ONE: James Ibori, former governor of Delta state has pleaded guilty in a UK court to 10 counts of money-laundering and conspiracy to defraud. The British police accuse him of stealing N37.5billion (£160million) over eight years. He admitted stealing money from Delta state and laundering it in London using offshore companies. Ibori was arrested in 2010 in Dubai before he was extradited to London, his wife, sister and mistress have also been convicted for money laundering.
TWO: On Thursday, an oil tanker 148km south of the Nigerian coast was attacked by pirates armed with guns however the vessel was able to thwart the pirates’ attempt at boarding it by taking evasive action. A day before, pirates invaded a Dutch-owned cargo vessel and kidnapped three hostages in the same area. And two weeks earlier, pirates shot at a Taiwanese-owned cargo vessel killing the captain of the vessel and causing the death of an engineer who fell to his demise. According to a maritime watchdog, pirate attacks are increasing in the Gulf of Guinea, there have apparently been reports of seven attacks off the Nigerian coast since January 1.

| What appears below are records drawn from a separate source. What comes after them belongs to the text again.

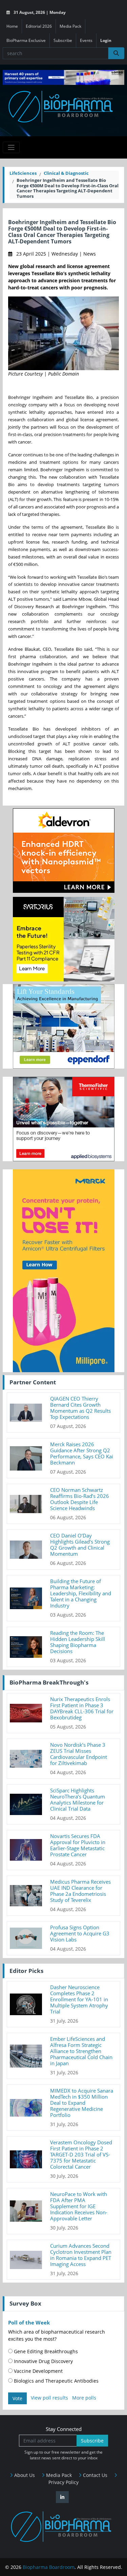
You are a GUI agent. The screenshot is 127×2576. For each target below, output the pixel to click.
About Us (24, 2475)
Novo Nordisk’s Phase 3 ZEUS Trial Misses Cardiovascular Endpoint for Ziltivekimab (78, 1753)
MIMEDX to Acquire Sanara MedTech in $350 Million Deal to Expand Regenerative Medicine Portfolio (81, 2102)
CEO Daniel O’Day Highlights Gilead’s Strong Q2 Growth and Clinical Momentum (80, 1544)
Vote (17, 2398)
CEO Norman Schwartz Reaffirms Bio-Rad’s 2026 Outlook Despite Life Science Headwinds (79, 1498)
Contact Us (94, 2475)
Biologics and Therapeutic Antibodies (56, 2381)
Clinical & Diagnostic (66, 173)
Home (12, 26)
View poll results (49, 2397)
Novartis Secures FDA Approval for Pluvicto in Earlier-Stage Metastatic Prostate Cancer (77, 1845)
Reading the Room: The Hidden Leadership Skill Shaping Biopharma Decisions (77, 1641)
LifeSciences (23, 173)
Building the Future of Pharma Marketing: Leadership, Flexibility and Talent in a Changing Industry (80, 1593)
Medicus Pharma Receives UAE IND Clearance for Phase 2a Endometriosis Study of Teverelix (80, 1890)
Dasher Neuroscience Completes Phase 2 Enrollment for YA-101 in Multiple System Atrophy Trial (79, 1999)
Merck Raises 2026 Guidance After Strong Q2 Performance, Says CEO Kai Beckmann (81, 1453)
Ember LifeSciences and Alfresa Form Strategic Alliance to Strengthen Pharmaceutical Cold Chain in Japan (81, 2051)
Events (86, 40)
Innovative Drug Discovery (43, 2361)
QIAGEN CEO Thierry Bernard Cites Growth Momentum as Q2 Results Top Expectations (80, 1407)
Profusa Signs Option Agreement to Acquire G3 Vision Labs (79, 1933)
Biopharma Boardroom (49, 2567)
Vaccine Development (38, 2371)
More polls (84, 2397)
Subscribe (63, 40)
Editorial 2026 (39, 26)
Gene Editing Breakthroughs (45, 2351)
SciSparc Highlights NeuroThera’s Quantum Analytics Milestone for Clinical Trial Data (77, 1799)
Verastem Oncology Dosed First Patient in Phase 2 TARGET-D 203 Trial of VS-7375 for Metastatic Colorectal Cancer (81, 2154)
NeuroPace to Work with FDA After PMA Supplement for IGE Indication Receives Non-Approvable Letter (78, 2206)
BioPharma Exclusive (26, 40)
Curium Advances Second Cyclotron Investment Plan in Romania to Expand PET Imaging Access (80, 2254)
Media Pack (70, 26)
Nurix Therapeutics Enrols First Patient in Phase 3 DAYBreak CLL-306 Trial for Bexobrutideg (81, 1708)
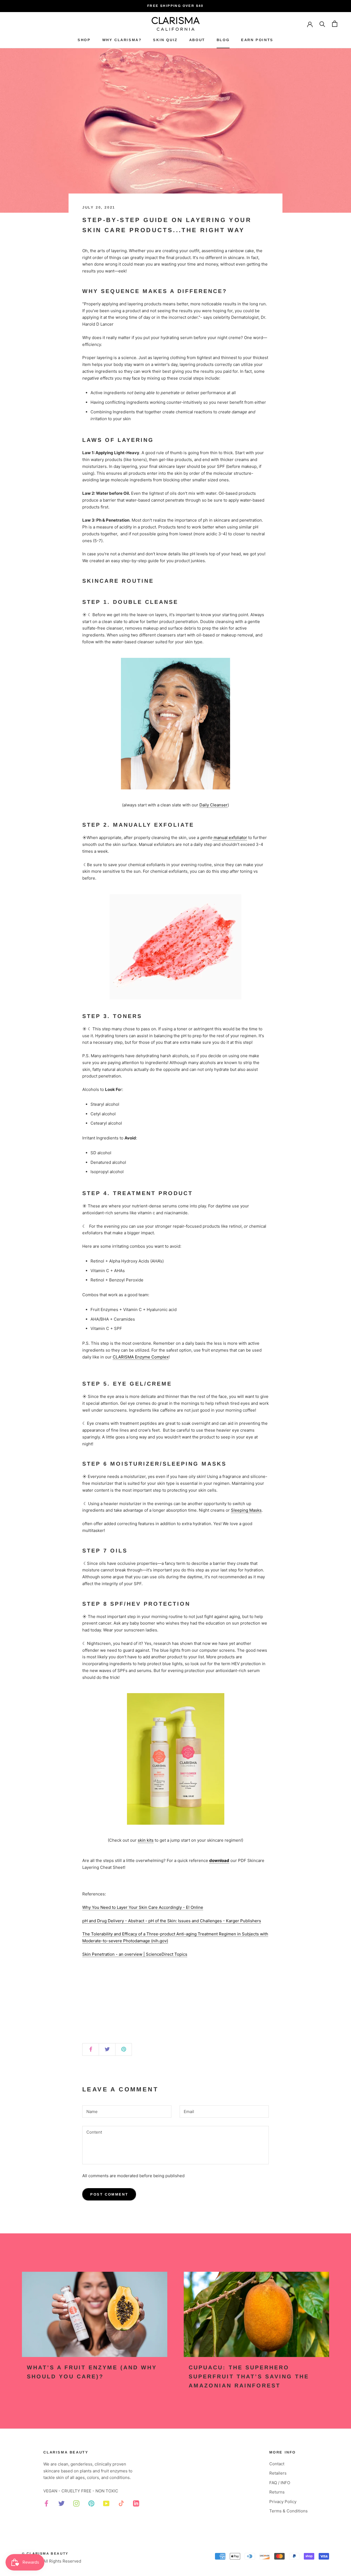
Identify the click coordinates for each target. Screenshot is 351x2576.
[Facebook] (46, 2503)
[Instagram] (76, 2503)
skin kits (146, 1840)
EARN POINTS (257, 40)
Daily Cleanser (213, 805)
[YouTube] (106, 2503)
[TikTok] (121, 2503)
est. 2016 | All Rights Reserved (51, 2561)
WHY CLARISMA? (122, 40)
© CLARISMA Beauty (45, 2553)
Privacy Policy (282, 2501)
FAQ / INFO (279, 2482)
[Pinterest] (91, 2503)
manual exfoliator (230, 837)
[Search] (322, 24)
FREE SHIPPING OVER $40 (175, 6)
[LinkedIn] (136, 2503)
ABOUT (197, 40)
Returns (277, 2492)
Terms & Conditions (288, 2511)
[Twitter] (61, 2503)
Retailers (278, 2473)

THREE: It is believed that Boko Haram is responsible for a recent spate of bombings targeting schools in Northern Nigeria. A powerful explosive was detonated at a primary school in Maiduguri, destroying classrooms and the headmaster’s office. Four primary schools have been forced to shut down in the past week due to bombings, leaving around 5,000 children temporarily without access to their education. The attacks were staged at night, thus there have been no casualties due to them.
FOUR: A recent incident at Ajayi Crowther University, Oyo has generated discussion on the state of private universities in Nigeria. Students of the university have joined in protests to express their anger at the mismanagement and bureaucratic nature of the institution. According to reports, a student with health problems died after been denied adequate attention from the university’s health center. The health center refused to put on the generator to support the student and when the ill student’s colleagues tried to transfer him to another hospital in town, the university’s security personnel frustrated their efforts.

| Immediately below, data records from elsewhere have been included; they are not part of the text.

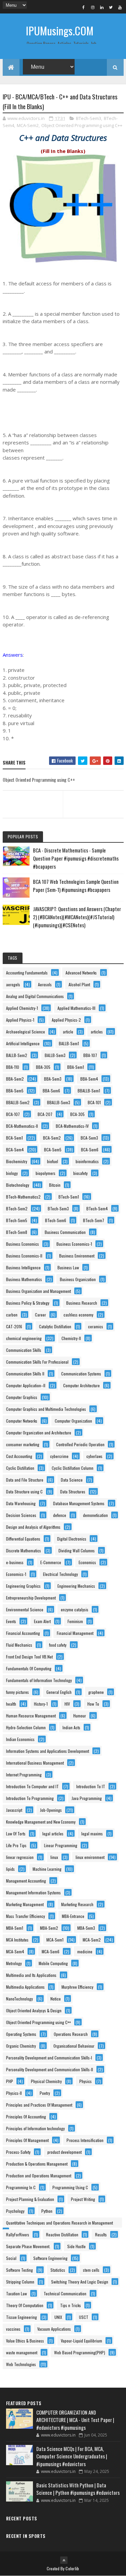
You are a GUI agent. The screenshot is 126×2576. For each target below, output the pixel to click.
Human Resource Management (31, 1715)
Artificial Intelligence (23, 1043)
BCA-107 (13, 1114)
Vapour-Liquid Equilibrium (81, 2341)
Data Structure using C (24, 1491)
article (68, 1031)
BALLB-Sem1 (69, 1043)
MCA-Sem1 (55, 1940)
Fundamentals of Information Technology (39, 1680)
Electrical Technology (60, 1574)
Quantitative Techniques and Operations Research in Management (59, 2223)
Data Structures (72, 1491)
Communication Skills (23, 1350)
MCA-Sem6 (50, 1951)
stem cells (91, 2270)
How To (93, 1704)
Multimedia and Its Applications (31, 1975)
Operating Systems (21, 2034)
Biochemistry (16, 1161)
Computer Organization (73, 1421)
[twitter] (111, 7)
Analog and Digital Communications (35, 996)
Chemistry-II (71, 1338)
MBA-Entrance (73, 1916)
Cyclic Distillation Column (72, 1468)
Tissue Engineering (21, 2317)
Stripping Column (20, 2282)
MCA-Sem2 (28, 125)
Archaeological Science (25, 1031)
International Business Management (35, 1763)
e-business (15, 1562)
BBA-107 (90, 1055)
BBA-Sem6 (51, 1090)
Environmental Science (24, 1609)
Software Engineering (50, 2258)
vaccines (13, 2329)
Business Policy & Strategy (27, 1303)
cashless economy (78, 1314)
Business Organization (78, 1279)
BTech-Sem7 (93, 1220)
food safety (58, 1645)
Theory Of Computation (24, 2305)
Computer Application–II (25, 1385)
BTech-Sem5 (16, 1220)
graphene (96, 1692)
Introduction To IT (90, 1786)
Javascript (14, 1810)
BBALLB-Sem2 (18, 1102)
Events (11, 1621)
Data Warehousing (21, 1503)
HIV (67, 1704)
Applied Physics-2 (66, 1020)
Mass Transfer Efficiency (25, 1916)
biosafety (80, 1173)
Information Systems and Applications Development (47, 1751)
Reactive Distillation (62, 2234)
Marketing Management (25, 1904)
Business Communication (65, 1232)
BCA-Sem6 (89, 1149)
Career (40, 1314)
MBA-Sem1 (14, 1928)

FIVE: Nigeria’s Central Bank (CBN) has been credited with the strong growth in sub-Saharan Africa’s financial system by Standard and Poor, an international rating agency. This is said to be due to the ongoing to Nigeria’s financial sector reforms CBN has made under Sanusi Lamido Sanusi. It has also been noted that Nigerian commercial banks are now engaging the domestic economy. According to Standard and Poor, though Nigeria now has fewer banks, these banks are larger with better corporate governance and regulatory oversight.
SIX: A group of people from Ogoniland have sued Royal Dutch Shell under a U.S. law that allows foreign nationals to sue corporations in U.S. courts for claims of genocide, rape and other human rights abuses. The Nigerians behind the suit are seeking damages for torture and murder by the government in the early 1990s. Shell seeks a dismissal of the suit with their lawyer stating that the law cannot be used to sue corporations. The people behind the suit are relatives of victims murdered by the military regime then, they believe that the regime acted under orders from Shell to eliminate opposition to oil exploration in the Niger Delta.
NINE: Hannatu Musawa has written a thoughtful piece calling on the wives, daughters, sisters and mothers affiliated with Boko Haram to help in bringing their carnage to an end. Using Leadership as a springboard, Musawa hopes that her message can be spread and I sincerely hope her call is spread as far as possible, though one can only hope that the wives, daughters, sisters and mothers of those associated with Boko Haram have the power within them to stop their activities.
TEN: Ojukwu has been laid to rest in full military honour, with President Goodluck Jonathan and his wife in attendance.